Per passeggiare all’aria aperta c’è il Parco del Valentino, il cuore verde del capoluogo. Le origini del Parco del Valentino di Torino risalgono alla seconda metà del 1600, quando la città di Torino sperimentò una nuova e intensa fase di urbanificazione; situato lungo le rive del fiume Po, si distingue particolarmente per il patrimonio naturalistico, con una flora ricca e diversificata. Inoltre, in perfetto stile piemontese, la fauna aviaria è presente in grandi quantità, con diverse specie di uccelli locali. Nel parco ci sono diverse statue e fontane oltre che il famoso Borgo medievale.
La basilica di Superga, databile 1731, sorge sulla collina che prende il suo nome. All’interno vi è la sontuosa cappella di Juvarra, percorribile salendo 131 scalini…da lì la vista è mozzafiato. Si trova anche una lapide omaggio del Grande Torino, il quale areo si schiantò nel 1949.
La collina del monte dei Cappuccini sorge sulla riva destra del Po, sovrastata dalla chiesa di Santa Maria del Monte con l'annesso convento dei Cappuccini, costituisce oggi uno dei luoghi e delle immagini-simbolo di Torino.
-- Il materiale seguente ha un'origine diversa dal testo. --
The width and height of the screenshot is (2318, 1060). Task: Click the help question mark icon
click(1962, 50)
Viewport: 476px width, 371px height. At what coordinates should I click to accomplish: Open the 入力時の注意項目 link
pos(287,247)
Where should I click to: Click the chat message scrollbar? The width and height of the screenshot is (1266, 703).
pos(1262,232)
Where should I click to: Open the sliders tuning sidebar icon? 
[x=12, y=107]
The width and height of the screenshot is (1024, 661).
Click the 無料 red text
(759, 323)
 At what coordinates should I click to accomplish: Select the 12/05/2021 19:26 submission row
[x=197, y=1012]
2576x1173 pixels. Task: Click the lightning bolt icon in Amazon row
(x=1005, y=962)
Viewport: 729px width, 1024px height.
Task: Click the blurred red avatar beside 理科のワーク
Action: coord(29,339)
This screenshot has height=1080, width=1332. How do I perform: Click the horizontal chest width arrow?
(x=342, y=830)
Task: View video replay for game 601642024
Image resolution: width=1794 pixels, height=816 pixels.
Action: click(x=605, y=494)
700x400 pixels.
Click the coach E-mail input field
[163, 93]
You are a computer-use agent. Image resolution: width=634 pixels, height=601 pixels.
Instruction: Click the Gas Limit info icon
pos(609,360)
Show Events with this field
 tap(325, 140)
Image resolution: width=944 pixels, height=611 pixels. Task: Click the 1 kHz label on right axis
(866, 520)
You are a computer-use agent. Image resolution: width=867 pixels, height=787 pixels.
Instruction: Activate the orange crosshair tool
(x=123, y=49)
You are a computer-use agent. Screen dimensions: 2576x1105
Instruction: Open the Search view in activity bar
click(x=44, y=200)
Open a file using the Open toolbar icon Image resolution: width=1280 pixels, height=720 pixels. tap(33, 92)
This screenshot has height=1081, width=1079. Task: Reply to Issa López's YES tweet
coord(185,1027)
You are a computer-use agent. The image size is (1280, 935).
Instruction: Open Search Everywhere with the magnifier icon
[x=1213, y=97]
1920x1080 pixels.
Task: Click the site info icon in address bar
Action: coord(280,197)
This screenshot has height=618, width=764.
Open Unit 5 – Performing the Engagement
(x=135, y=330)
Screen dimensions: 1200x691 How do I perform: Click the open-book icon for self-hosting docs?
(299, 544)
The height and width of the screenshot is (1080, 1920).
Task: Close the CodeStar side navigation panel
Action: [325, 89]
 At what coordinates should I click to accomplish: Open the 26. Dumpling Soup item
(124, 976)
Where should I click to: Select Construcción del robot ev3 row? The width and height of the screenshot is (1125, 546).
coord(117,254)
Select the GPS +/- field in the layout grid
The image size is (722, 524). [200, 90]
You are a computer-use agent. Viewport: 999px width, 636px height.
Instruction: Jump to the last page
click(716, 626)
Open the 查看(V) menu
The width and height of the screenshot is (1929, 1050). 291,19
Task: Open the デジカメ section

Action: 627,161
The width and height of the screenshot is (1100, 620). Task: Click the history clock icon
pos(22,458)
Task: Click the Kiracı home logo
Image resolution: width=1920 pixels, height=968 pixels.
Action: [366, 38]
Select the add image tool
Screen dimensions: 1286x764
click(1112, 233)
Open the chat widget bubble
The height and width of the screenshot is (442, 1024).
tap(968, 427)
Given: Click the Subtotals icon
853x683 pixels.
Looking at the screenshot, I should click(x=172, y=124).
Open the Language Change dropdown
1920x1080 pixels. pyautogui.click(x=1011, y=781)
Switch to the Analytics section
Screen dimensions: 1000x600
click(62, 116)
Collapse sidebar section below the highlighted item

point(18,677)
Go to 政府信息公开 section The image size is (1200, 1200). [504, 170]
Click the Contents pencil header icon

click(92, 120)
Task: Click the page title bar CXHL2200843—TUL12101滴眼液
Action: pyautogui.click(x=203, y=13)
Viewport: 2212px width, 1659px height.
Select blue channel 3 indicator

Inizialmente, data la pozione strategica, era luogo di avvistamento degli invasori francesi. Ci sono molte storie legate a questo luogo che vale la pena vivere personalmente.

Cosa e Dove mangiare

La cucina piemontese è molto variegata. A Torino bisogna assolutamente mangiare gli agnolotti, pasta fresca all’uovo ripiena di carne o verdura ( si consiglia da Cianci, Largo IV Marzo), la bagna cauda, una salsa forte e decisa che riscalda in inverno, il vitello tonnato, il Bicerin (bevanda composta da caffè, cioccolato e crema di latte e servita in bicchierini tondi e trasparenti) con un gianduiotto

Torino by night

La sera, la movida si trova nel quartiere di san Salvario o nella zona del Quadrilatero romano. È anche molto piacevole passeggiare per le piazze o prendere un cocktail al grattacielo San Paolo, un luogo di armonia tra l’ambiente estero ed interno.